━━ DATA SHOWN
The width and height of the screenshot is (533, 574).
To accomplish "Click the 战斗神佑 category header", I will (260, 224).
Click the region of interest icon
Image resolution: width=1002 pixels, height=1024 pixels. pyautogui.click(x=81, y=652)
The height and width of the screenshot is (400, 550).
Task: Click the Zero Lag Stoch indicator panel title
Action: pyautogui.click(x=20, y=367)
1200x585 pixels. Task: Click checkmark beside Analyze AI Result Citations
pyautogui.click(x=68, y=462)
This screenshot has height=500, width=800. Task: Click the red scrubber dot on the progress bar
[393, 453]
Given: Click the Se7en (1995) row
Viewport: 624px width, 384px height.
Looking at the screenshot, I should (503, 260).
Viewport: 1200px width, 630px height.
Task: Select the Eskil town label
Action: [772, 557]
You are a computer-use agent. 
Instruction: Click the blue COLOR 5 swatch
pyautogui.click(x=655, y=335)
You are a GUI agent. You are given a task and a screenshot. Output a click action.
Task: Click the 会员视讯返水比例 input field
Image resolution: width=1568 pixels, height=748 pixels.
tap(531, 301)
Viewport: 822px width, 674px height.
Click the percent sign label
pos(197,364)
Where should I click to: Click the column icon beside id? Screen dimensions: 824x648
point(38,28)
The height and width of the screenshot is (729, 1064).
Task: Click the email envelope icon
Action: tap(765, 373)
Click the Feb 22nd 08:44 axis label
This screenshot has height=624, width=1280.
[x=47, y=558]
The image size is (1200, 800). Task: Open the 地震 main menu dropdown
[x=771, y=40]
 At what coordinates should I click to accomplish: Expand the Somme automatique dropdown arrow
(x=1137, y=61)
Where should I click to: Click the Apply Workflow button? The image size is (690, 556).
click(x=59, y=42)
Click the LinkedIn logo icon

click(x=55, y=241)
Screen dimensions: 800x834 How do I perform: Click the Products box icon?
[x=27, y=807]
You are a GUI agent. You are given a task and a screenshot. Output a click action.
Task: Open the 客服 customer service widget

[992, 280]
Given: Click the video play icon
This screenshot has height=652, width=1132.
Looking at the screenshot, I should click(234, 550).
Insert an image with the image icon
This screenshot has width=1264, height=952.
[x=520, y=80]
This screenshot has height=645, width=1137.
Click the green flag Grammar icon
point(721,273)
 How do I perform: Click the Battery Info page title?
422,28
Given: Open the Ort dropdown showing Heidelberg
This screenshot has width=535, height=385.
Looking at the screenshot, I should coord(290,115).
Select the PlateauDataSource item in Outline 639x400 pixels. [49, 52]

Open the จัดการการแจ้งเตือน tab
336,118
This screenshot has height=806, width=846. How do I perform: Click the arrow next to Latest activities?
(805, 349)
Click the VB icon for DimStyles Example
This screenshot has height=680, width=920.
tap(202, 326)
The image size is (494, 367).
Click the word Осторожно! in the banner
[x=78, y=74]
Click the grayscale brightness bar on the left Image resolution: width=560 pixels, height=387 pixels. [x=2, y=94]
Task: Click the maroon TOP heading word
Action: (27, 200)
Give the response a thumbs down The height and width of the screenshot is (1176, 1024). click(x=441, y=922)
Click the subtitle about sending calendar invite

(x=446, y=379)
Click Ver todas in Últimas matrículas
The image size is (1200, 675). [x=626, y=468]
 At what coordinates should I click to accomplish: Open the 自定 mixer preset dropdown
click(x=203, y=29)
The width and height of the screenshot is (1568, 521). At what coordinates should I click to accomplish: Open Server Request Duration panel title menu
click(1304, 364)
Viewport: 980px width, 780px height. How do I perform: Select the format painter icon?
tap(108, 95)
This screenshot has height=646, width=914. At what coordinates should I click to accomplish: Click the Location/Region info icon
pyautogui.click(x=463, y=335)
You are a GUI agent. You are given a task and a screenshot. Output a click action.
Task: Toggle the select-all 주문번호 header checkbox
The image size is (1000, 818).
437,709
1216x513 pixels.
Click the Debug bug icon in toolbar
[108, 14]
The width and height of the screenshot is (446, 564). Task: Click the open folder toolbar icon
━━━━
» **REQUIREMENT**: Retype exactly the lines above, from the one with "This screenshot has height=652, width=1132." through the one with "Task: Toggle the", inclusive.

» **SOLUTION FOR THIS EXERCISE**:
This screenshot has height=652, width=1132.
Looking at the screenshot, I should click(234, 550).
Insert an image with the image icon
This screenshot has width=1264, height=952.
[x=520, y=80]
This screenshot has height=645, width=1137.
Click the green flag Grammar icon
point(721,273)
 How do I perform: Click the Battery Info page title?
422,28
Given: Open the Ort dropdown showing Heidelberg
This screenshot has width=535, height=385.
Looking at the screenshot, I should coord(290,115).
Select the PlateauDataSource item in Outline 639x400 pixels. [49, 52]

Open the จัดการการแจ้งเตือน tab
336,118
This screenshot has height=806, width=846. How do I perform: Click the arrow next to Latest activities?
(805, 349)
Click the VB icon for DimStyles Example
This screenshot has height=680, width=920.
tap(202, 326)
The image size is (494, 367).
Click the word Осторожно! in the banner
[x=78, y=74]
Click the grayscale brightness bar on the left Image resolution: width=560 pixels, height=387 pixels. [x=2, y=94]
Task: Click the maroon TOP heading word
Action: (27, 200)
Give the response a thumbs down The height and width of the screenshot is (1176, 1024). click(x=441, y=922)
Click the subtitle about sending calendar invite

(x=446, y=379)
Click Ver todas in Últimas matrículas
The image size is (1200, 675). [x=626, y=468]
 At what coordinates should I click to accomplish: Open the 自定 mixer preset dropdown
click(x=203, y=29)
The width and height of the screenshot is (1568, 521). At what coordinates should I click to accomplish: Open Server Request Duration panel title menu
click(1304, 364)
Viewport: 980px width, 780px height. How do I perform: Select the format painter icon?
tap(108, 95)
This screenshot has height=646, width=914. At what coordinates should I click to accomplish: Click the Location/Region info icon
pyautogui.click(x=463, y=335)
You are a GUI agent. You are given a task and a screenshot. Output a click action.
Task: Toggle the select-all 주문번호 header checkbox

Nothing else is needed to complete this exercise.